含禽流感病毒M2e 氨基端抗原表位的重组传染性法氏囊病毒VP2 蛋白的免疫原性鉴定

【目的】构建传染性法氏囊病毒VP2蛋白展示禽流感M2e抗原表位的重组蛋白,研发预防H5或H9亚型禽流感和传染性法氏囊的基因工程疫苗。【方法】根据现有禽流感疫苗株M2e的氨基端12个氨基酸多肽序列(nM2e)序列,结合GenBank中H5和H9亚型禽流感病毒nM2e的比对结果,确定nM2e序列。用融合PCR分别将1拷贝H5或H9的nM2e序列插入IBD B87株VP2基因的PBC区,获得VP2BCnM2e重组基因。将重组基因克隆至杆状病毒表达系统,转染Sf9细胞进行表达。经间接免疫荧光和Western blotting检测Sf9细胞表达重组基因后,扩繁重组病毒,制备疫苗,间隔4周对非免鸡作2次重复免疫,用间接ELISA和鸡胚成纤维细胞中的病毒血清中和试验检测血清中VP2和nM2e的抗体效价。【结果】成功构建含H5或H9 nM2e的VP2BCnM2e重组基因,该重组基因在Sf9细胞中得到表达。经免疫鸡,两重组蛋白均能激发针对VP2和nM2e的抗体,VP2BCnM2eH5组抗体效价高于VP2BCnM2eH9组。
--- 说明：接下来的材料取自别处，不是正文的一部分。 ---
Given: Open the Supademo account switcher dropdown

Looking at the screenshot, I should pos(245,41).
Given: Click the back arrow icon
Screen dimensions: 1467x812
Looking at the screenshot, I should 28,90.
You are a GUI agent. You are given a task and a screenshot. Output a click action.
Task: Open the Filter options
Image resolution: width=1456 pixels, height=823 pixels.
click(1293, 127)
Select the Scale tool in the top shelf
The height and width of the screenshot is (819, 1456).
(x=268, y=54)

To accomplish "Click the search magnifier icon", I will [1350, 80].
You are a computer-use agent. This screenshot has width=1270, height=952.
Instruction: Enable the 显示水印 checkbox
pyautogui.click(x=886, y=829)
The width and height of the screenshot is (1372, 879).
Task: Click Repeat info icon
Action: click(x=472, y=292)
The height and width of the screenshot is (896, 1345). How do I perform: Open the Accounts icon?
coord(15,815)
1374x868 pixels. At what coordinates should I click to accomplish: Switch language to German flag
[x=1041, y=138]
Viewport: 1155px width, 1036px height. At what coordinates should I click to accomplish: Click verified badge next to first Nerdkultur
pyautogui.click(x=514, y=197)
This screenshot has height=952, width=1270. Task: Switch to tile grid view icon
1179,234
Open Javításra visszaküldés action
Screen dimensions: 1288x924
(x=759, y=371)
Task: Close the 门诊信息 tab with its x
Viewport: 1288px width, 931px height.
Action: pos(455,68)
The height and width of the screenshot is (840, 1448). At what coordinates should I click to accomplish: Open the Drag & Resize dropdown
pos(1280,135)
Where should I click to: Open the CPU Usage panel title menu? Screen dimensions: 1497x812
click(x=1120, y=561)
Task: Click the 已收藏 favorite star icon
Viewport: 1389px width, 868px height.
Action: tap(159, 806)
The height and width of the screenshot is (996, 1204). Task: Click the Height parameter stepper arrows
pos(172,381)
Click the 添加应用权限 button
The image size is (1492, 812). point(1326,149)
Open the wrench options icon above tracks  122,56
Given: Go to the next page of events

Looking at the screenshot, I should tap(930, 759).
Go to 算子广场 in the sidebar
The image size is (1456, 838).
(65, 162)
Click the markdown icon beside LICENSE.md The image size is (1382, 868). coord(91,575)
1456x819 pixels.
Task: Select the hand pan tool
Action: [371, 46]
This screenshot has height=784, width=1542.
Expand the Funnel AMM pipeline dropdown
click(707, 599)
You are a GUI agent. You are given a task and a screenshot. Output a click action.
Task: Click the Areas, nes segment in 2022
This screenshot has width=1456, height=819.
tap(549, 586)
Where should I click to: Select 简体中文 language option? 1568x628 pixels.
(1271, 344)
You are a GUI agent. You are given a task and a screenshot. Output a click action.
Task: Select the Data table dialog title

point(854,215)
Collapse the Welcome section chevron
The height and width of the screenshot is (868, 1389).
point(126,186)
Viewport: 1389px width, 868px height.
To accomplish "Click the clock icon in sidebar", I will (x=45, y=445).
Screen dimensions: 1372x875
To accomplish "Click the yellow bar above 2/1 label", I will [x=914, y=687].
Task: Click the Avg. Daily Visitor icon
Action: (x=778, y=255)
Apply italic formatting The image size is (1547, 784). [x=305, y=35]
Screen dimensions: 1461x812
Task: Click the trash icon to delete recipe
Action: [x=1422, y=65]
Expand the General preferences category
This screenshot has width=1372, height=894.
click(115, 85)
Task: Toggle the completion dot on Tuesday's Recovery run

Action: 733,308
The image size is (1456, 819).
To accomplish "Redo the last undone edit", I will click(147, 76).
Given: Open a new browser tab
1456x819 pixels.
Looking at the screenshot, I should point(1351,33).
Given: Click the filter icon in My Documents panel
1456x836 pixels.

【结论】两重组蛋白均具有免疫原性,VP2BCnM2eH5免疫原性更佳。

Characterization the immunogenicity of recombinant VP2 of infectious bursal disease virus containing N-terminal M2e of avian influenza virus

Objective]We developed subunit vaccines against H5 or H9 subtype avian influenza viruses(AIV) and infectious bursal disease viruses(IBDV).Viral protein 2(VP2) of IBDV was used as cargo protein to display a 12-amino-acid(aa) immunodominant epitope derived from N-terminal M2 extracelluar domain(nM2e) of H5 or H9 subtype AIV.Methods] The aa and nucleotide sequence of nM2e was determined by comparing the available avian influenza vaccine strains and alignment the AIV sequence available in GenBank.One copy of H5 or H9 nM2e was inserted into PBC region of VP2 origin from IBDV B87 vaccine strain by fusion polymerase chain reaction.The VP2BCnM2e recombinants were cloned into Bac-to-Bac expression system and transfected to Sf9 cell.The expressed chimeric protein was characterized by indirect immunofluorescence assay and Western blotting,and subsequently was used as antigen to develop vaccine.The non-immunized chicken was given two injections with the vaccine at a 4-week interval.Serum against VP2 and nM2e was tested by indirect ELISA and virus neutralization in chick embryo fibroblast.Results] Both VP2BCnM2e recombinants were successfully constructed and expressed in Sf9 cell.Both chimeric proteins elicited antibody against VP2 and nM2e.The antibody level elicited by VP2BCnM2eH5 vaccine was higher than that of VP2BCnM2eH9.Conclusion] Both chimeric proteins were immunigenic,and the efficacy of VP2BCnM2eH5 was higher than VP2BCnM2eH9 in chicken.